Prior to his discharge from the hospital, a cardiac client is started on digoxin (Lanoxin) 25 mg po qd. The nurse initiates discharge teaching. Which of the following statements by the client would validate an understanding of his medication?
- A. I would notify my physician immediately if I experience nausea, vomiting, and double vision.'
- B. I could stop taking this medication when I begin to feel better.'
- C. I should only take the medication if my heart rate is greater than 100 bpm.'
- D. I should always take this medication with an antacid.'
Correct Answer: A
Rationale: The first signs of digoxin toxicity include abdominal pain, anorexia, nausea, vomiting, and visual disturbances. The physician should be notified if any of these symptoms are experienced. The positive inotropic effects of digoxin increase cardiac output and result in an enhanced activity tolerance. 'Feeling better' indicates the drug is working and medication therapy must be continued. Clients should be taught to take their pulse prior to taking the digoxin. If their pulse rate becomes irregular, slows significantly, or is >100 bpm the physician should be notified.

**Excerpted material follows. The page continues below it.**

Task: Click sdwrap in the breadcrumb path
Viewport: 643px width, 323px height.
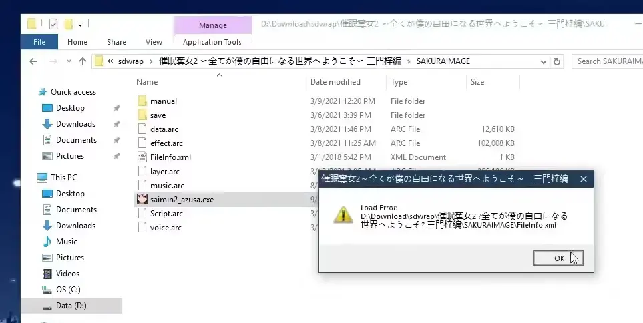Action: pyautogui.click(x=130, y=61)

Antacids decrease the effectiveness of digoxin.
Which finding is considered a risk factor in the development of leukemia?

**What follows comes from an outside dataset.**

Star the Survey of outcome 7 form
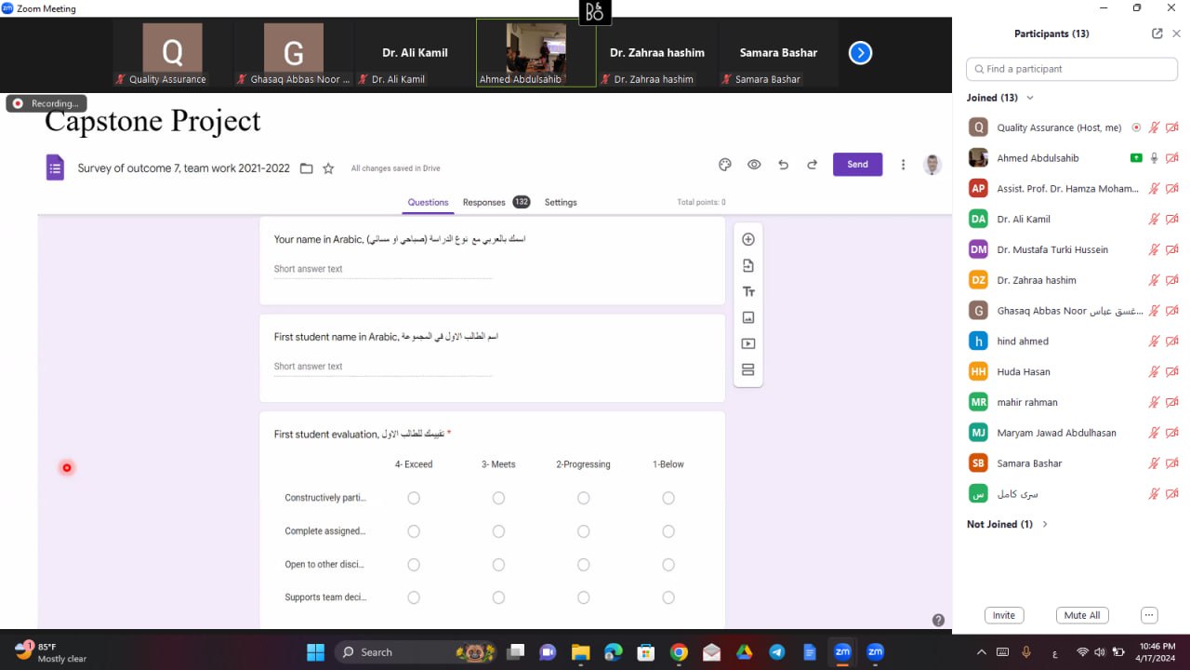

- A. The client is an avid stamp collector.
- B. The client works as a computer programmer.
- C. The client had radiation for Hodgkin's lymphoma.
- D. The client's grandmother had stomach cancer.
Correct Answer: C
Rationale: Radiation exposure such as from treatment for Hodgkin’s lymphoma is a known risk factor for leukemia. Stamp collecting computer programming and a family history of stomach cancer are not established risk factors.
The nurse is caring for a 6-week-old girl with meningitis. To help her develop a sense of trust, the nurse should:
- A. Give her a small soft blanket to hold
- B. Give her good perineal care after each diaper change
- C. Leave the door open to her room
- D. Pick her up when she cries
Correct Answer: D
Rationale: A soft blanket may be comforting, but it is not directed toward developing a sense of trust. Good perineal care is important, but it is not directed toward developing a sense of trust. An infant with meningitis needs frequent attention, but leaving the door open does not foster trust. Consistently picking her up when she cries will help the child feel trust in her caregivers.
Which nursing implication is appropriate for a client undergoing a paracentesis?
- A. Have the client void before the procedure.
- B. Keep the client NPO.
- C. Observe the client for hypertension following the procedure.
- D. Place the client on the right side following the procedure.
Correct Answer: A
Rationale: A full bladder impedes ascitic fluid withdrawal during paracentesis, so the client should void beforehand.